__ИСХОДНЫЙ ТЕКСТ__:
Мы выяснили этим, что в общем сложном составе познания есть элемент субъективный – переживание, сознание, живое состояние живой души и объективный – научное мысленное содержание знаемой связи.
Эти две стороны знания не следует представлять себе как две различные реальности, два особливых бытия, так что одно, например, существует во времени, а другое существует не во времени.
Если все это существует, то только во времени.
Мысль выделяет и начисто обособляет две различные стороны одной и той же данности. «Дано» – познание. Мы различаем: познание как душевное переживание человека и познание как смысл познанной в научной истине связи.
Говоря о картине: отдельно линии, отдельно краски; линии не могут быть зеленые или пестрые; краски не могут быть прямыми, кривыми и ломаными. Но в картине линии и краски даны в непосредственном единстве, в сращенности, картиною.
Говоря о движущемся теле, отдельно изучается движение, отдельно химический состав тела; нелепо говорить об атомном весе движения или об ускорении азота. Но в действительности тело данного химического состава дано в непосредственном единстве с движением: оно движется. Движение отдельно не дано, и тело отдельно не дано.
Так и у нас: первоначально и непосредственно нам дано сознание как душевное состояние и знаемая связь, вместе, одно в другом и с другим в девственной сращенности, в единстве.
Мысль не может познавать их вместе и пытается разделить. Выделить одну сторону для особенного рассмотрения от другой стороны.
Сознание есть всегда сознание чего-нибудь; познание – всегда познание чего-нибудь. Познаваемое содержание всегда познается чьей-нибудь душой, во времени. Сознаваемая научная истина всегда сознается эмпирически единичным человеческим сознанием, во времени.
Но сознаваемость и сознаваемая научная истина суть столь различные составные стороны познания, что мы должны их выделить.
Это выделение необходимо потому, что эмпирический кусок душевной жизни, душевное состояние «знания» мыслится и познается нами в таких категориях, которые приложимы как знаемому в знании смыслу.
И наоборот, знаемый в знании смысл не может одолжить своих категорий временному явлению, явленному душевной жизни.
Но если так, то естественно желание: усмотреть до конца все их различие во всем его значении.
Научная истина объективна по двум основаниям:
1) по своей трансцендентальной природе – как ценность, как истина.
2) по своей логической, скажем, природе – как смысл.
Это-то для нас важно.
Научная истина есть истина суждения; истинное суждение есть суждение; суждение есть мысль. Пройдем этот ряд сверху вниз и снизу вверх.
Предварительно:
Всякая научная истина есть истинное суждение. Нет научной истины, которая не была бы истинным суждением. Вся наука и состоит именно из истинных суждений: не суждения (суждения могут быть сконцентрированы в понятия) не входят в науку вообще; неистинные суждения входят в науку или по недоразумению, или условно и предварительно, как претенденты на истинность, впредь до обнаружения их истинности. Они являются исполняющими обязанности истинных суждений, хотя, может быть, не имеют на то никаких данных.

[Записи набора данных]
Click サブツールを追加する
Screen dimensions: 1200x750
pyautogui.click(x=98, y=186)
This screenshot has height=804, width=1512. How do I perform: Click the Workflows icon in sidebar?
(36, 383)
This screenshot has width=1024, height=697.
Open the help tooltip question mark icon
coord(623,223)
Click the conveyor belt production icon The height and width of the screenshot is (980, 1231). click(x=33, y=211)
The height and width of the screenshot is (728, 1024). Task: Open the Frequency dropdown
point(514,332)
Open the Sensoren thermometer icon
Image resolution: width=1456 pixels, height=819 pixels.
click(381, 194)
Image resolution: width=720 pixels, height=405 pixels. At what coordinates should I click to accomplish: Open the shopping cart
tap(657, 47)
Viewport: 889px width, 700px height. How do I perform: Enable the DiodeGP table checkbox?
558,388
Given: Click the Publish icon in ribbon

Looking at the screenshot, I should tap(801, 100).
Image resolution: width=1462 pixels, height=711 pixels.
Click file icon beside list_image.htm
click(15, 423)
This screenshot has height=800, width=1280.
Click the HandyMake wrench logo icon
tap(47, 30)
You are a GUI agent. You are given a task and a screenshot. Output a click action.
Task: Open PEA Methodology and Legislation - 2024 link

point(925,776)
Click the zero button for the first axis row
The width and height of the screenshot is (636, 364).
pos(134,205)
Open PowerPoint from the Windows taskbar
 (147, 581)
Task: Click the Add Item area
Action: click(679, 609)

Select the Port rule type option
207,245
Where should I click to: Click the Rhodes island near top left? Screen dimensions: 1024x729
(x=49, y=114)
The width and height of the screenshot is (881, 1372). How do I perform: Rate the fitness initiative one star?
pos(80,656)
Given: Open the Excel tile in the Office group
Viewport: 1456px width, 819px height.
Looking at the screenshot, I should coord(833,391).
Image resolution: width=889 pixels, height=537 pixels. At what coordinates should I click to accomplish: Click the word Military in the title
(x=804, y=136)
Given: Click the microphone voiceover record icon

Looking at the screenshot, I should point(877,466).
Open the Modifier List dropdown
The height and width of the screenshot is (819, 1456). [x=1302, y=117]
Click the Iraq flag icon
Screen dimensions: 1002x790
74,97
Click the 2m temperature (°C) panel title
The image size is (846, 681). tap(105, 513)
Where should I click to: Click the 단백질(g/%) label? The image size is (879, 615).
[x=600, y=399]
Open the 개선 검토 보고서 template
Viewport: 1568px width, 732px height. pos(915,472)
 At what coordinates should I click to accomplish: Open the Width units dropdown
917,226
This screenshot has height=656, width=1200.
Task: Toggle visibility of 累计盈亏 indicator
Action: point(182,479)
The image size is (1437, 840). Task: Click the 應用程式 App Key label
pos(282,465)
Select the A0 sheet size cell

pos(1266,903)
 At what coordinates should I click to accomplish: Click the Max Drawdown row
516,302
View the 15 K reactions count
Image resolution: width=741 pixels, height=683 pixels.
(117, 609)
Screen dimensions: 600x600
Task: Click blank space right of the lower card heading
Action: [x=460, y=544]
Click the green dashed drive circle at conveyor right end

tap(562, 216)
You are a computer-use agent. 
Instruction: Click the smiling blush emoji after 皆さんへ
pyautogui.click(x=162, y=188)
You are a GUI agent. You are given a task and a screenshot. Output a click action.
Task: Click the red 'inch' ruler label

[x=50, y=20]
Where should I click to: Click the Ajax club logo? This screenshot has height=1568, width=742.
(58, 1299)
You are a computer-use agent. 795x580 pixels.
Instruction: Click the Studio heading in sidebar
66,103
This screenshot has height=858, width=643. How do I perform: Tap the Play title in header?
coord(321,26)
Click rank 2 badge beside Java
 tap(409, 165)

__ЧТО СДЕЛАТЬ__:
A. Измените фрагмент текста о познании, начиная со слов "Научная истина объективна" и до слов "то никаких данных." включительно, заменив "ценность" на "значимость".
B. Продолжите текст о познании, начав сразу после его последнего предложения.

__ОТВЕТЫ__:
A.
Научная истина объективна по двум основаниям:
1) по своей трансцендентальной природе – как значимость, как истина.
2) по своей логической, скажем, природе – как смысл.
Это-то для нас важно.
Научная истина есть истина суждения; истинное суждение есть суждение; суждение есть мысль. Пройдем этот ряд сверху вниз и снизу вверх.
Предварительно:
Всякая научная истина есть истинное суждение. Нет научной истины, которая не была бы истинным суждением. Вся наука и состоит именно из истинных суждений: не суждения (суждения могут быть сконцентрированы в понятия) не входят в науку вообще; неистинные суждения входят в науку или по недоразумению, или условно и предварительно, как претенденты на истинность, впредь до обнаружения их истинности. Они являются исполняющими обязанности истинных суждений, хотя, может быть, не имеют на то никаких данных.

B.
Всякое истинное суждение есть суждение. Но не всякое суждение есть истинное суждение.
Наконец, всякое суждение есть мысль. Но не всякая мысль есть суждение. Можно мыслить долго и не составить ни одного суждения. Таковы, например, все мысли об единичном: единичных предметах, их свойствах и т. д.
Чтобы образовалась научная истина, нужна поэтому наличность мысли; нужно, чтобы мысль созрела и сформировалась в суждение; нужно, чтобы это суждение было истинным. Вне этого нет научной истины, нет науки.
Что же такое мысль? Что такое суждение? Что такое истинность суждения и каковы ее гарантирующие признаки?
Укажем с самого начала, что все эти ступени, через определение которых мы подходим, имеют свою субъективную и объективную сторону, подобно выясненному раньше.
Итак: что есть мысль?
а) Мысль есть, конечно, прежде всего, душевное состояние, переживание, явление сознания. Это явление сознания изучается наряду с другими явлениями сознания – в психологии.
Психология: произвольное целесообразное сознательное активное обрабатывание представлений, отыскивающее их устойчивые отношения.
Обычная логика: добавляет к этому прикрепление к созданию понятий, суждений и умозаключений. Это есть деятельность, направленная целесообразно на создание верных понятий и суждений.
Мы можем предоставить психологам спорить о том, что мышление имеет преимущественно анализирующий или синтезирующий уклон, сравнивающий или соотносящий, апперцептивный или обрабатывающий и т. д.
Важно: и психология, и обычная логика (Зигварт, Вундт, Ибервег, Шуппе, Милль) понимают мысль как мышление.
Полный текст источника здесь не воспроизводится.